The Dry sample sets are recorded close to the organ pipes, sometimes even inside the organ case. For this reason, the recording has captured all those small strange noises which sometimes accompany the pipe speech. Although amazingly natural, such sounds may not be pleasant to listen to. The resulting sound of the sample set is rough, sometimes ugly. As if you put your head  few centimeters from the pipes when the organ is played. You do not want to be inside the organ case when a pipe organ is played.

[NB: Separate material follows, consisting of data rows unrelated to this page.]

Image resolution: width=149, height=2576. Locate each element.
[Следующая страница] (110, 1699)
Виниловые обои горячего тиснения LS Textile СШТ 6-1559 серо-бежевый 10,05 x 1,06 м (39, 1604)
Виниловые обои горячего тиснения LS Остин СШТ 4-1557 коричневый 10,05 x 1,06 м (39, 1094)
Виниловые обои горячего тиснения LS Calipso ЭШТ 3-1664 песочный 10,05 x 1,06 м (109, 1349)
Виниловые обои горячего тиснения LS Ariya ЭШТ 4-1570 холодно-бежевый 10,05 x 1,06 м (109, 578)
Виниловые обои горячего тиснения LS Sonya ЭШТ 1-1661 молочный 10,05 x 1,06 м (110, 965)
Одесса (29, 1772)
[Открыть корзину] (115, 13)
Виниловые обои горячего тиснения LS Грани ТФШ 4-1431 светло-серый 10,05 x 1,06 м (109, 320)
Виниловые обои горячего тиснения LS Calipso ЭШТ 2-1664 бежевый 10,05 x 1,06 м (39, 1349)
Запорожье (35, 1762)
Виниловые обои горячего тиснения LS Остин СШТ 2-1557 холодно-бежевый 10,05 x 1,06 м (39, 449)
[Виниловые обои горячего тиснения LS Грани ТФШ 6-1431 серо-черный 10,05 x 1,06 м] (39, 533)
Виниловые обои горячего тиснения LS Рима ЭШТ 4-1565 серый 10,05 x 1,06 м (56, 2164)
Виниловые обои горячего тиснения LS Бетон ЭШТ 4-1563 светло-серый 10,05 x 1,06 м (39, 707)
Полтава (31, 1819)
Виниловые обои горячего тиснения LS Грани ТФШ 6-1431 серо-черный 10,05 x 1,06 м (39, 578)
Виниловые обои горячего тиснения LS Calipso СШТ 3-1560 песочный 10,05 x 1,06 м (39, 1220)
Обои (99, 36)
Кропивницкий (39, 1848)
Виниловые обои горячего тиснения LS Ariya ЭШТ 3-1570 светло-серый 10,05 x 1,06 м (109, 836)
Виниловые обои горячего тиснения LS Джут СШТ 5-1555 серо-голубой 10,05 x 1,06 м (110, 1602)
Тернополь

The dry sample sets exists for special purposes only. They can be used in churches and other reverberant spaces as temporary replacement of real pipe organs. For example, we have used the dry sample set of Caen every year for the live performance of the organ part of Schnittke's Requiem with the Ensemble Inégal, where it gives fantastic results in places, where there is no suitable real pipe organ. The dry sets can also be used for special purposes of acousticians and sound designers, or composers and similar persons in conjuction with a chain of audio plug-ins, such as reverbs, equalizers, compressors ... to be blended with other sounds seamlessly.

In all these circumstances, the dry sample set must be voiced extensively to match the acoustics of the given space and the qualities of the audio system used. The dry sample sets are not to be used "out of the box"! The dry sets are used in many churches in Poland and in Slovakia, to my knowledge, as temporary replacements to pipe organs. I visited some of these installations and I performed the voicing on the place. It is usualy 3-4 days full of work, starting with acoustical measurements of the space and of the audio system, creating custom IRs to compensate for the response, then, using Hauptwerk voicing to fit each stop and each virtual pipe of each stop into the ensemble, achieving ballanced sound of the full instrument. Although the same sample set used (usually Rotterdam dry, or Caen dry), the result sounds very different on each place, depending on the acoustical conditions, and my own artistic views.

Sometimes users think that the dry sample set plus IR reverb will give the surround sample set as the result. No. With the IR reverb and with extensive voicing of the dry sample set, you can achieve eventually marvellous audio, but not the sound of the surround sample set.

Recommendation: for home use, always purchase the surround (wet) sample sets. Never buy the dry sample set for home use to prevent disappointing results.